Posted by: David Scott
content management, data breach, data encryption, data management, morgan stanley, morgan stanley data breach, secure transmission of data, security policy
From Morgan Stanley comes word that two unencrypted CDs have gone missing. They were sent, and actually delivered – to a government tax office; the New York State Department of Taxation and Finance.
However, apparently the package containing the CDs has either gone missing from the desk of the recipient – or – the package arrived at the desk, seemingly intact, but did not contain the expected CDs… depending on what article you read. One thing seems fairly certain, being that Morgan Stanley has issued an apology and warning: The two CDs were sent, did not reach the intended recipient, and are missing.

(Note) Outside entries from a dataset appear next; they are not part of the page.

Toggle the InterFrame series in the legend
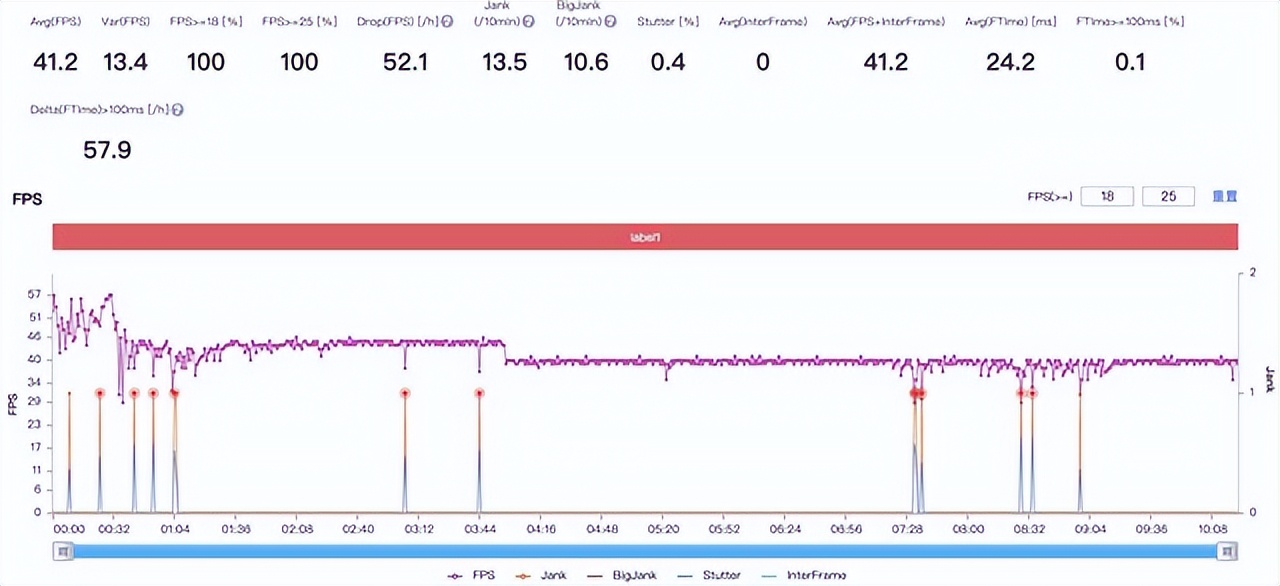The image size is (1280, 586). pyautogui.click(x=816, y=575)
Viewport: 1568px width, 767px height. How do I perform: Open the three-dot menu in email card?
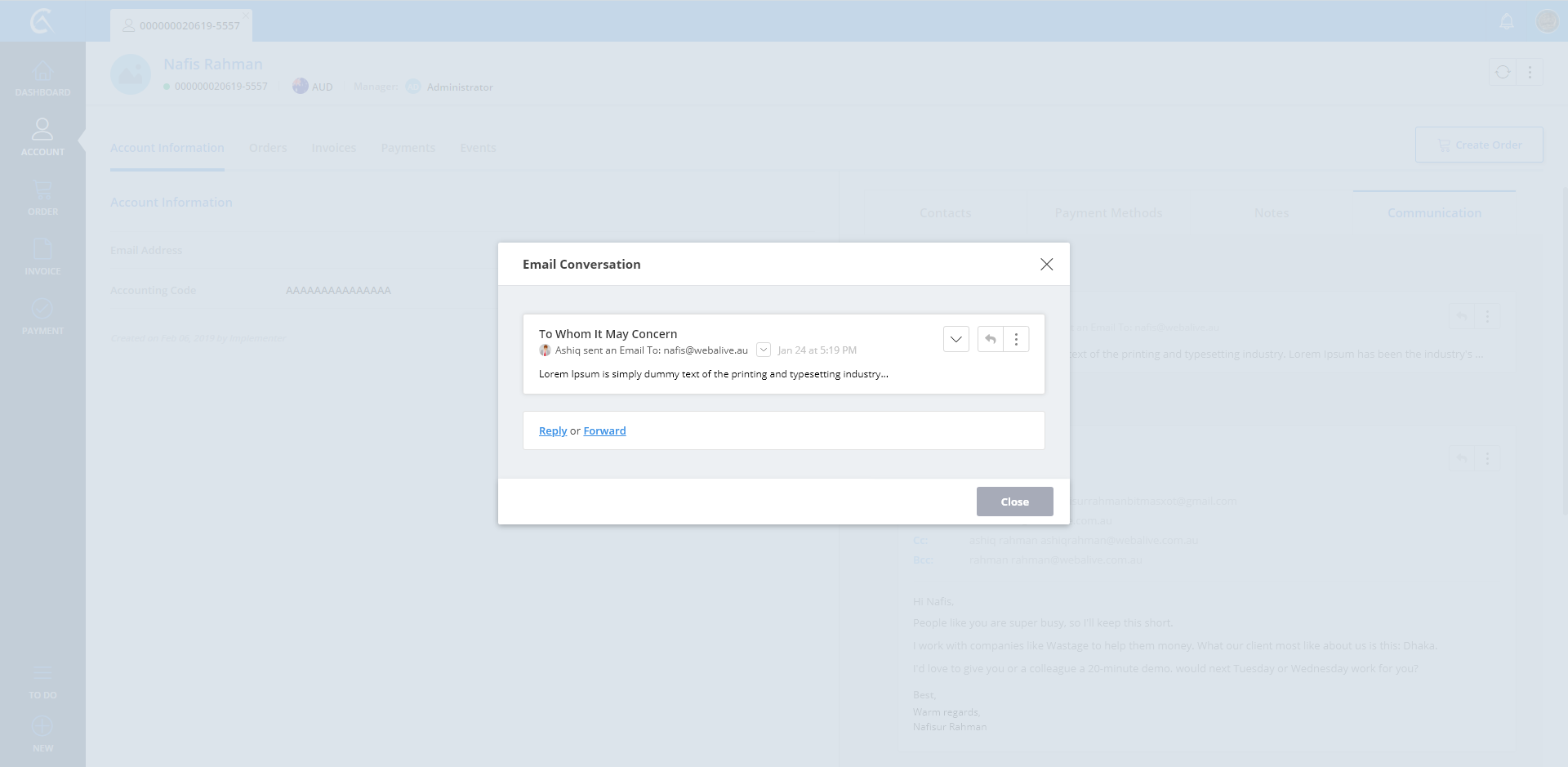pos(1016,339)
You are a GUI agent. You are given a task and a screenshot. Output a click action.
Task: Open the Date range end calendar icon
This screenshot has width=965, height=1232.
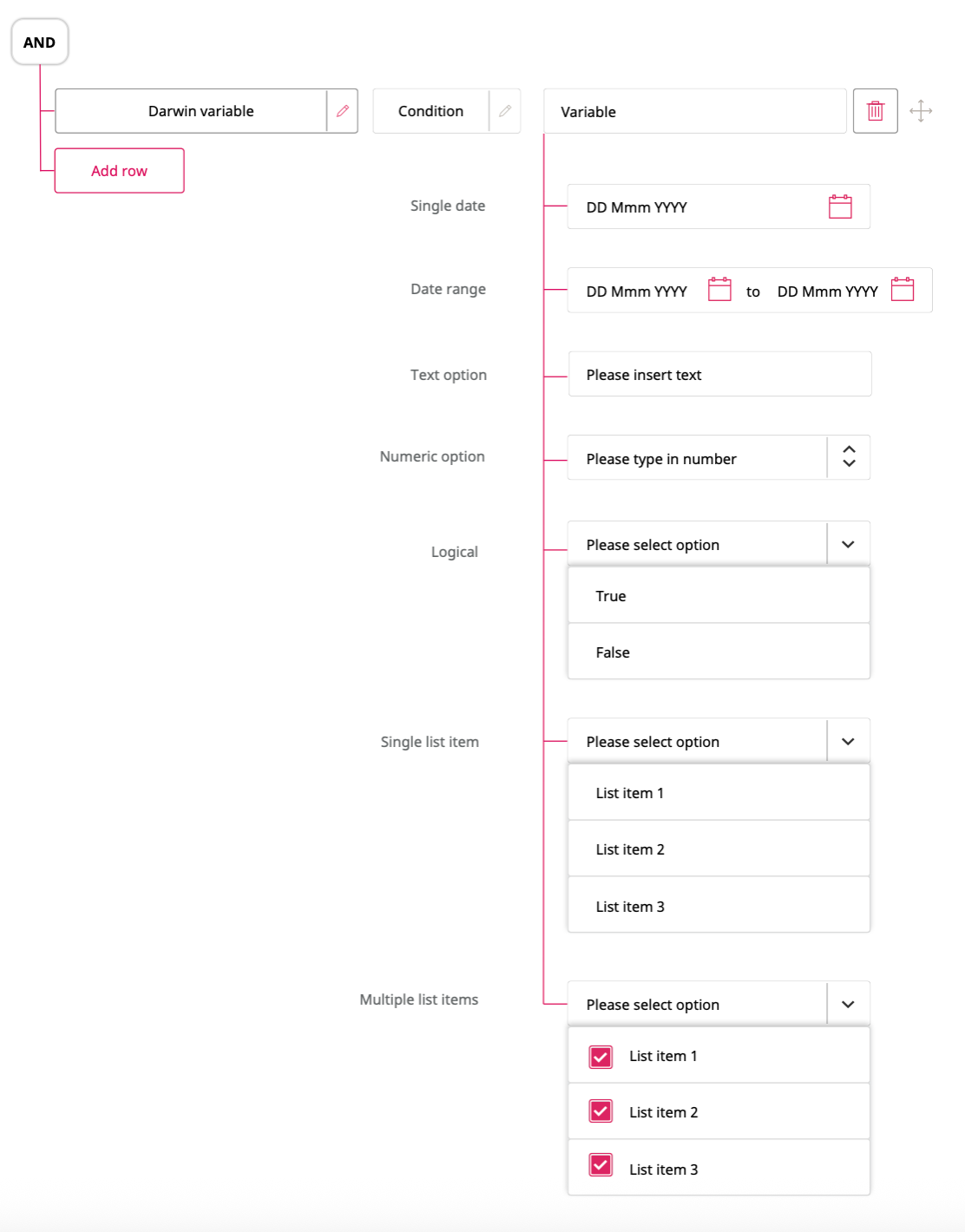click(903, 290)
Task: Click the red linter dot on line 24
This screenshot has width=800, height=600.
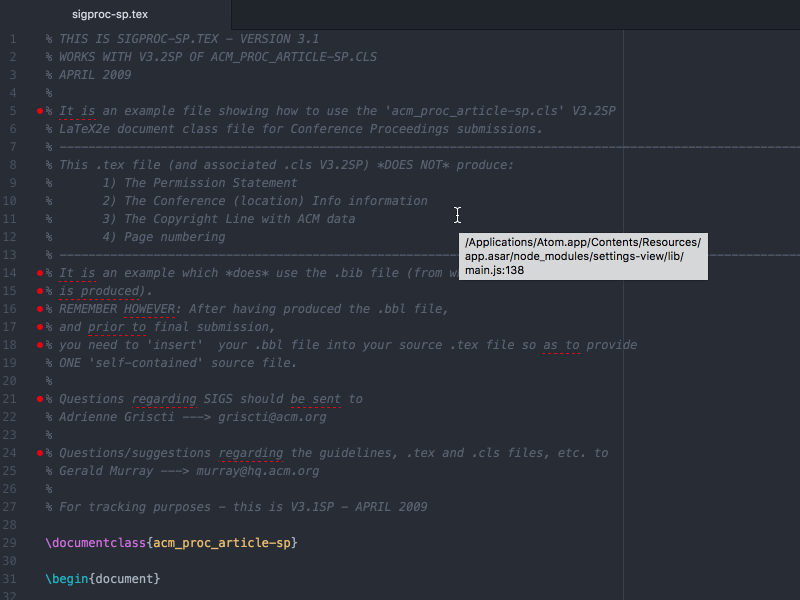Action: 39,453
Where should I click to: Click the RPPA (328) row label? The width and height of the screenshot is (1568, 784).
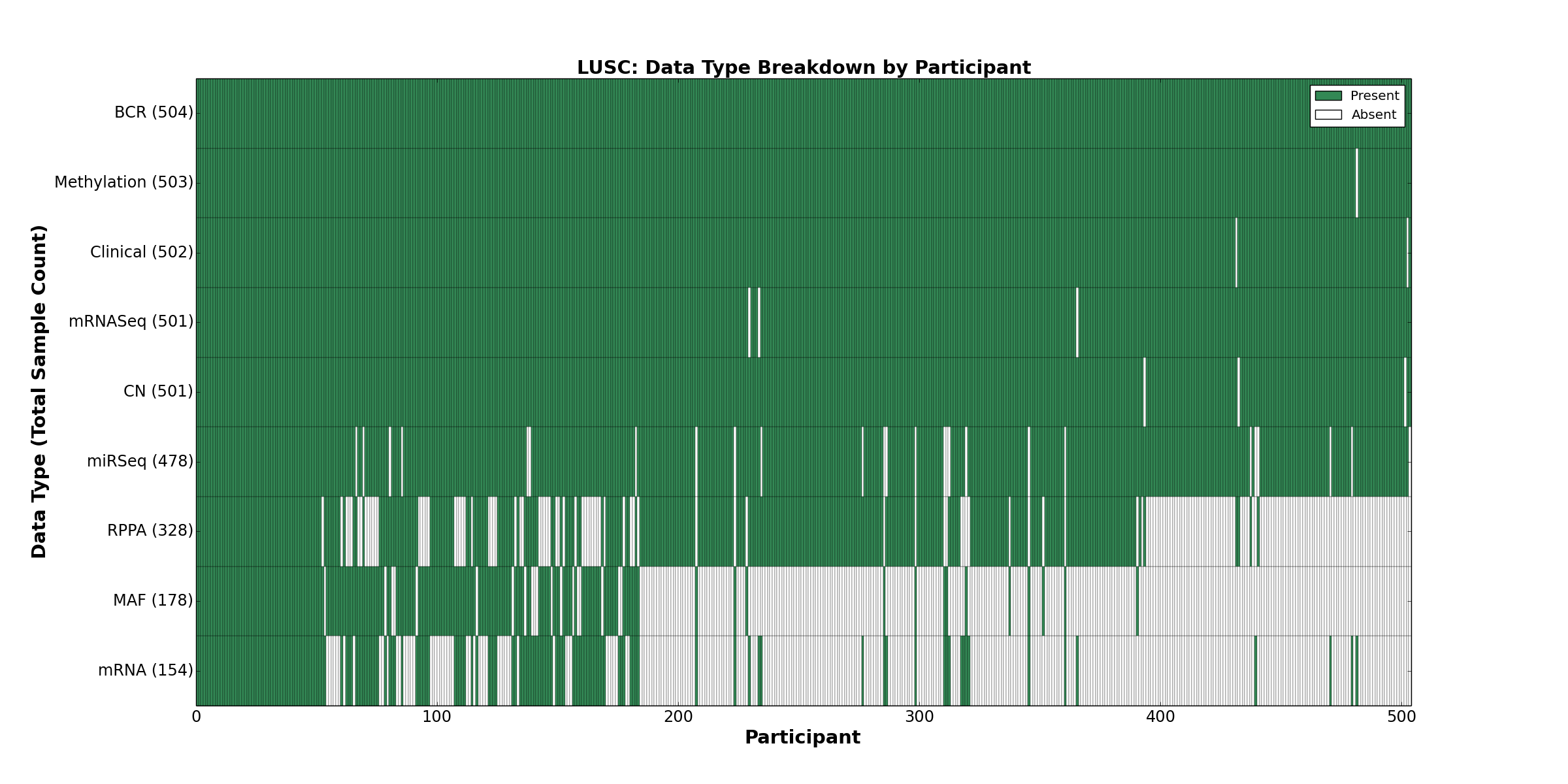point(150,531)
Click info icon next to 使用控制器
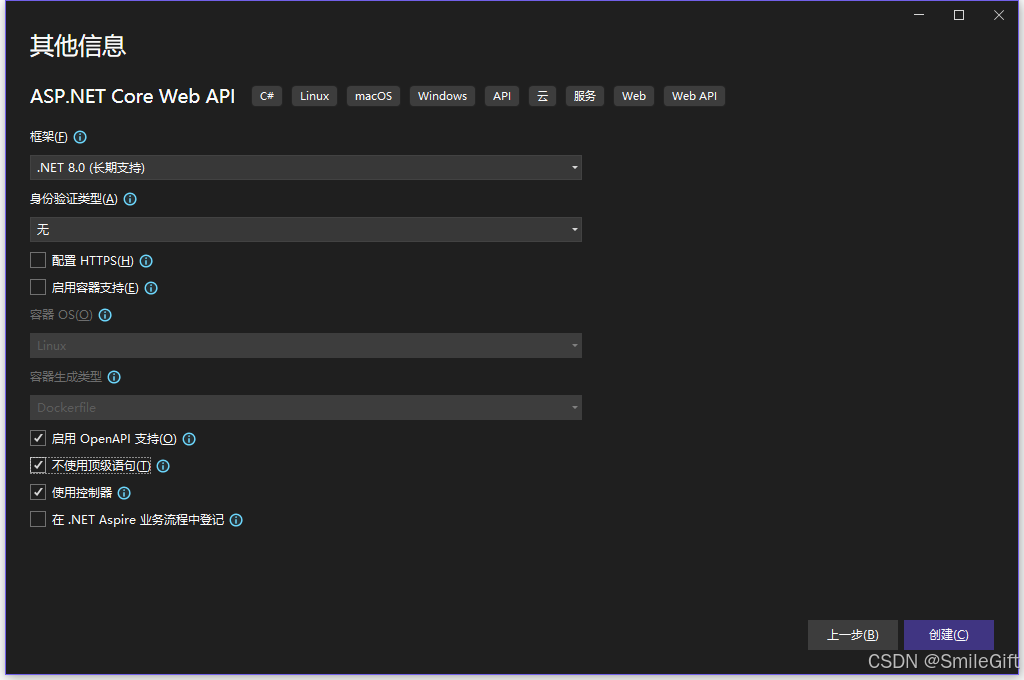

The CDs are password protected, but that’s mere child’s play these days for anyone who wants to break a password. The idea that these sensitive discs, by virtue of very sensitive data, were not encrypted is quite hard to believe. Someone was either too lazy to follow a protocol and perform the encryption, or – worse, Morgan Stanley has lax policy and standards regarding encryption and protection of data.
If one person is remiss that’s – literally – one thing. That person can be disciplined, trained, or fired. However, if there’s lagging policy and standards regarding data protection, handling (certified mail anyone? Secure courier service?… etc.), and encryption – then that’s indicative of a systemic, organizational, fall down. It’s time for a complete survey of business and IT practices, training programs, and day-to-day standards and comprehensions at Morgan Stanley.
The bank has had to notify customers that, at the least, names, addresses, earned income on investments, and tax ID numbers may be compromised. Social security numbers frequently serve as tax ID numbers, and Morgan Stanley has offered a year of credit monitoring services for clients whose SSNs were exposed.
Morgan Stanley was notified on June 8th that the CDs were missing. An exhaustive search was made through all facilities the CDs and associated package passed through – however, it wasn’t until June 24th that Morgan Stanley notified customers – via mail.
Remember: Your number one asset is your reputation… your next asset is your customers. Without those, your employees don’t have much reason to show up. Take a look at your business processes and associated security – now.
On this day: On July 6th, 1924, the first photograph was sent across the Atlantic by radio, from the US to England.